*** SOURCE MATERIAL Section Begins ***
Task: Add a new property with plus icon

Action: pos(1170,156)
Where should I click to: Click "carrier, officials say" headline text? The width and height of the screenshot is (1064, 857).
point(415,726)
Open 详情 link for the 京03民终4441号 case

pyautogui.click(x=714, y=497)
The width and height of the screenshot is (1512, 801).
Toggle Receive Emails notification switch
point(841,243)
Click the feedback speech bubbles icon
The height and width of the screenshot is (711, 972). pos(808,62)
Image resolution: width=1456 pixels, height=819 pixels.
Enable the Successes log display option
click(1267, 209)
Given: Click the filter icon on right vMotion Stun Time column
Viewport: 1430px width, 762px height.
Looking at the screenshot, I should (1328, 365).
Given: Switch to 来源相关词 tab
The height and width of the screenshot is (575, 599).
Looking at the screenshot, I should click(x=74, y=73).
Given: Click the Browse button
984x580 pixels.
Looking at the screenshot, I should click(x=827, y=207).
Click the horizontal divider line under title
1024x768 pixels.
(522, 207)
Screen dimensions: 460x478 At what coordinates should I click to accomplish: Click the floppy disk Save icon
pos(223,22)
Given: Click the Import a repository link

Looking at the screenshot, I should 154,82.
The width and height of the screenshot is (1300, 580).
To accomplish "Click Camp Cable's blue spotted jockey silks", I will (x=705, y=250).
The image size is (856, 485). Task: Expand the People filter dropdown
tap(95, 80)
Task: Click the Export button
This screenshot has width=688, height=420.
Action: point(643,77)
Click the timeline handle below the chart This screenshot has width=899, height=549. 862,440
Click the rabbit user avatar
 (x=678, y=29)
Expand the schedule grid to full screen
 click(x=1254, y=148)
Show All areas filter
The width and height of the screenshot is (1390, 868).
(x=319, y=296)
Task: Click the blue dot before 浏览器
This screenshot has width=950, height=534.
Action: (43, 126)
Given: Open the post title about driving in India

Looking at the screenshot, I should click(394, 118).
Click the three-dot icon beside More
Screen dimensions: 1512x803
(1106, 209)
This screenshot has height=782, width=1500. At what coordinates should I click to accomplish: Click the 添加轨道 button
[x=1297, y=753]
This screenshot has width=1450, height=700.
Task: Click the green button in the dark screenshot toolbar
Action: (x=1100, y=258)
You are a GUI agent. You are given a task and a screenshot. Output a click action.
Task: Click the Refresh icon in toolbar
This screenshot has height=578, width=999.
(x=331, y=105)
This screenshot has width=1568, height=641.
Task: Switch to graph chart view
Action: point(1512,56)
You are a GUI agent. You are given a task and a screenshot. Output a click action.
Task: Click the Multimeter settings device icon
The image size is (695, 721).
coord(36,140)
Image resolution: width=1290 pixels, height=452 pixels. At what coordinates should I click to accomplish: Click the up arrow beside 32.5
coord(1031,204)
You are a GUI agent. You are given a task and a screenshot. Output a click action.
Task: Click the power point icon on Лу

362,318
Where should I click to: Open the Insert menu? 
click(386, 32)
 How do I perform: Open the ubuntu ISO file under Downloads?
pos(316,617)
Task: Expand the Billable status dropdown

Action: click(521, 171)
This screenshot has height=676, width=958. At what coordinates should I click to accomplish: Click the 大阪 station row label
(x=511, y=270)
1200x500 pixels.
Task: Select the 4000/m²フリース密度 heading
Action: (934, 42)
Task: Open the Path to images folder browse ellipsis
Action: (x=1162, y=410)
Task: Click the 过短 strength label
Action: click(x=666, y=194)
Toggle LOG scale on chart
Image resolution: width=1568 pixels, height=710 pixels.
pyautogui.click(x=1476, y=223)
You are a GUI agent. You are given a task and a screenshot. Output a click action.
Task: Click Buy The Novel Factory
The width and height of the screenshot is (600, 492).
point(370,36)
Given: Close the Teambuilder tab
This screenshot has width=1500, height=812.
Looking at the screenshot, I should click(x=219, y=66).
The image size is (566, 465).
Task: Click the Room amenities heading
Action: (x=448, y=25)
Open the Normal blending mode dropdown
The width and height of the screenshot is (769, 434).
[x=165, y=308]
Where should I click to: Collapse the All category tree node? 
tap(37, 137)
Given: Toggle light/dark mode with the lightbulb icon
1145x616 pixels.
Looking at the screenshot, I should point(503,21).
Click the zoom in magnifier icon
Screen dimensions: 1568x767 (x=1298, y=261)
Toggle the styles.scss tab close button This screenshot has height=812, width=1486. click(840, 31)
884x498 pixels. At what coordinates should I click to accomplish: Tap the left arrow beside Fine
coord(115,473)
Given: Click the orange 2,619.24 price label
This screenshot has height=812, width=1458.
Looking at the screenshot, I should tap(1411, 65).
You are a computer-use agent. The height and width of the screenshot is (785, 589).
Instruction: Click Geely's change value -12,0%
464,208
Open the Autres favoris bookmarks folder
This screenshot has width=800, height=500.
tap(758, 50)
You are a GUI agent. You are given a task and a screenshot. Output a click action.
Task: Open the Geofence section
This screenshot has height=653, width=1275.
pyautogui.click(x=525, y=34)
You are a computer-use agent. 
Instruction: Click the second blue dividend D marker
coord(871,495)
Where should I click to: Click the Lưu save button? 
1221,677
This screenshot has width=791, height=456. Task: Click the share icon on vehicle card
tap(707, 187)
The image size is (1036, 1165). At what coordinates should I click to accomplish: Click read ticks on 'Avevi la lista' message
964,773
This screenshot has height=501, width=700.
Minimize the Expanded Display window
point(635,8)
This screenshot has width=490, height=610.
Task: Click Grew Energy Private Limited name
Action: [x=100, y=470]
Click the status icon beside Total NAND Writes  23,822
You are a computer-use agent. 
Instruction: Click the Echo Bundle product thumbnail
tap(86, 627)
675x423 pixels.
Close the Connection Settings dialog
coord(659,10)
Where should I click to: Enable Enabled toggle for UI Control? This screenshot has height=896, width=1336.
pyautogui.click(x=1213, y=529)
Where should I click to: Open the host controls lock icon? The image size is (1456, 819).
*** SOURCE MATERIAL Section Ends ***
INSTRUCTIONS TO FOLLOW — Begin at the line that has "Task: Click the power point icon on Лу" in the entries above; stop after the line that has "Given: Close the Teambuilder tab". Transcribe exactly those lines and no others.

TASK RESULT —
Task: Click the power point icon on Лу

362,318
Where should I click to: Open the Insert menu? 
click(386, 32)
 How do I perform: Open the ubuntu ISO file under Downloads?
pos(316,617)
Task: Expand the Billable status dropdown

Action: click(521, 171)
This screenshot has height=676, width=958. At what coordinates should I click to accomplish: Click the 大阪 station row label
(x=511, y=270)
1200x500 pixels.
Task: Select the 4000/m²フリース密度 heading
Action: (934, 42)
Task: Open the Path to images folder browse ellipsis
Action: (x=1162, y=410)
Task: Click the 过短 strength label
Action: click(x=666, y=194)
Toggle LOG scale on chart
Image resolution: width=1568 pixels, height=710 pixels.
pyautogui.click(x=1476, y=223)
You are a GUI agent. You are given a task and a screenshot. Output a click action.
Task: Click Buy The Novel Factory
The width and height of the screenshot is (600, 492).
point(370,36)
Given: Close the Teambuilder tab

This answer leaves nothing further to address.